007の妥協したようです
俺の心境は只今、複雑である。
目の前を行くのは、アキと高遠だ。これが高遠が事件を起こす前の光景ならば、まぁ、納得はできる。しあし、目の前を歩く高遠は指名手配をされている身なのだ。変装にしては簡素すぎる、黒縁メガネをかけて髪を少しいじっただけ。それでも周りの人がすり抜けていくのは、アキと仲睦まじく歩いているからだろうか。
そういや、コナンも灰原も反応しなかった。金田一サイドの犯人だからか、それとも、凶悪犯が近くにいるとは思っていないからか。おそらく後者ではないかと思うけど。
店についたのか高遠はアキと俺をエスコートした。どう見てもお高いレストランである。ちなみに、予約は遠山でとっていた。誰だよ遠山って。不意にアキの携帯がなり席を立った為、テーブルには俺と高遠の二人になる。俺の表情を見た高遠が口を開いた。
「不服そうですね、ヤマトくん」
「あぁ、不服だ。不服でしかない。あんたが正式に出所してたなら受け入れたけどな」
高遠はその言葉にはなにも返さない。何かを考えているようだった。しばらくして、『やっぱり貴方は金田一くんに似ているようですね』と口を開いた。
「貴方達姉弟は実に面白い」
「おもしろくねーよ、普通の姉弟だ」
「普通の姉弟? いえ、君はわかっているはずだ。君は金田一くんと同じことに使命感を感じつつある。アキが私と同じことに快感を覚えつつあるように」
「アキはあんたみたいにならねぇ」
「いえ、いつかは彼女は染まるでしょうね。私と同じ色に。引き離すなんて考えるのはお辞めなさい、ヤマトくん。貴方の目の前から、アキがいなくなってもいい、というなら話は別ですが」
今度は俺が口を紡ぐ番だった。今、俺が一人になってしまったら、ちゃんとした生活ができる気がしない。いや、できないだろう。家事もなにもできないし、ただ一人、家に残されるのも耐えられない。

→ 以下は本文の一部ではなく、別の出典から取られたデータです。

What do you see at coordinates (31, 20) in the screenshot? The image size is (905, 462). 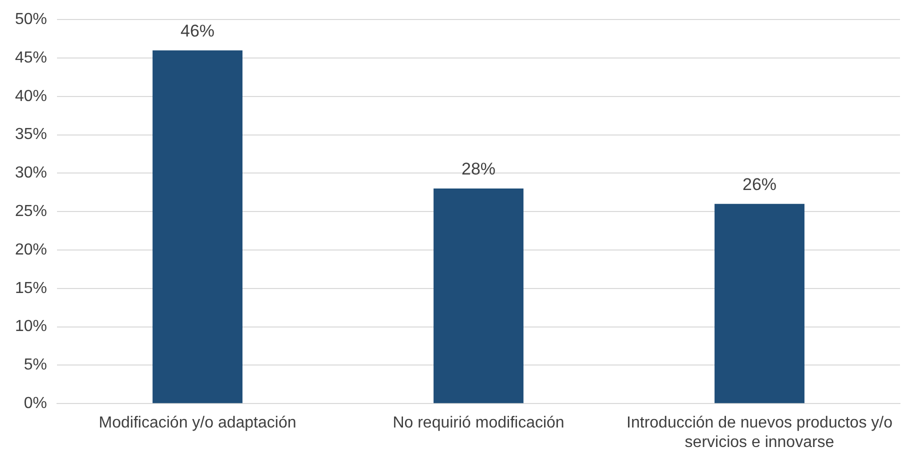 I see `y-tick-label: 50%` at bounding box center [31, 20].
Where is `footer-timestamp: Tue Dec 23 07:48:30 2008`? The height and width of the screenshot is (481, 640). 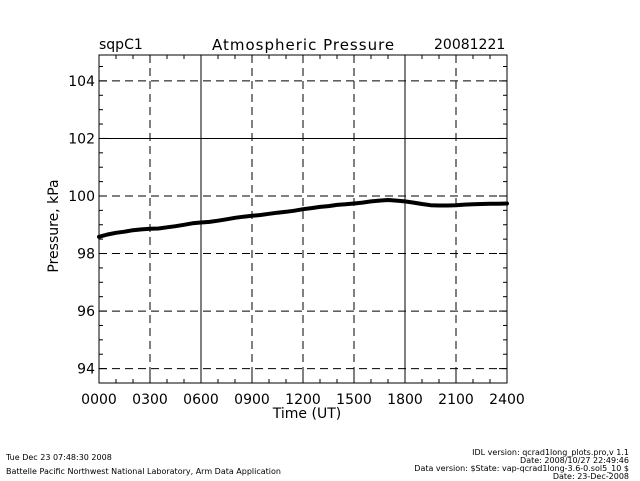 footer-timestamp: Tue Dec 23 07:48:30 2008 is located at coordinates (59, 458).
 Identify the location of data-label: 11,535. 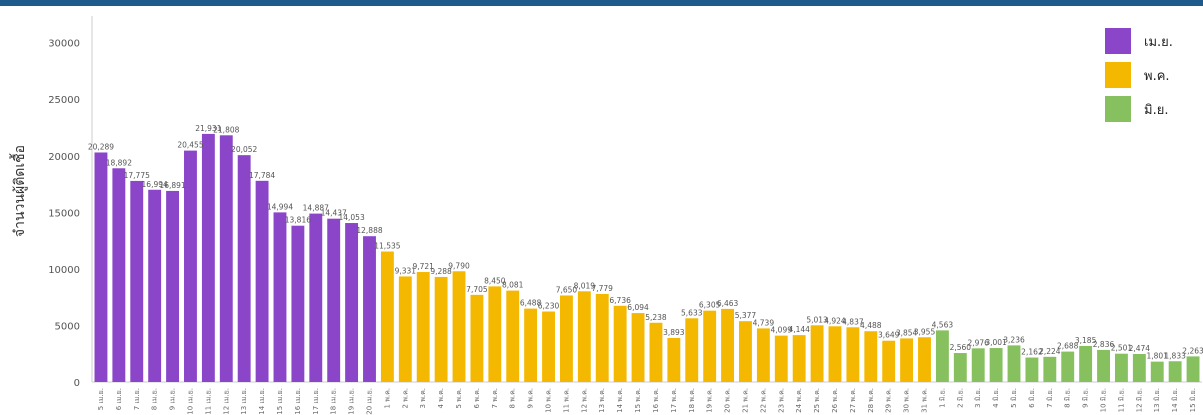
(387, 246).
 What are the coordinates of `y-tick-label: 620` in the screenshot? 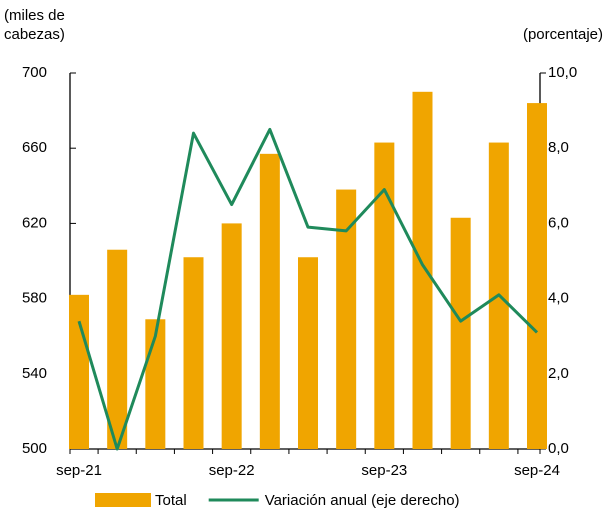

「なんでアキはあんたを選んだんだよ。むしろ、あんたはなんでアキにこだわるんだ」
「貴方が先程の答えられなかったのときっと、同じ、ですよ。誰でも孤独は耐え難いでしょう?それを癒せるのがお互いの存在だ、というだけです。貴方には、最初からアキがいた。しかし、アキには誰もいなかった。だからこそ『僕』と出会った」
高遠の言葉に、深いため息をついた。親がちゃんとしていれば、アキと高遠は惹かれあうことはなかったのだろう。
席を外していたアキが帰ってきた。俺たちの雰囲気に首を傾げたが、高遠がなんでもないと伝えればふわりと笑った。それは、高遠に別れ話を聞かされた後には一切見せなかったものだ。そして、いつかはわからないが高遠と会ったのだろうタイミングに戻ってきた笑顔でもある。
「しかたねーな、妥協してやる」
はぁ、とため息を吐く。高遠がキョトンとしたような表情で俺を見た。
「でも、泣かした瞬間絶縁迫るからな。で、監獄にぶち込んでやる」
「心に刻んでおきましょう」
「何の、話ですか?」
「男の約束って奴ですよ、ねぇ、ヤマトくん」
「あぁ、そうだな、遠山さん」
「……よくわかりませんが、二人が仲良くなったようで嬉しいです」
アキの言葉に、仲良くなったわけじゃない、俺が妥協しただけだとは言えず。高遠はアキの言葉に微笑んでいるだけなので、俺も同じく笑っておいた。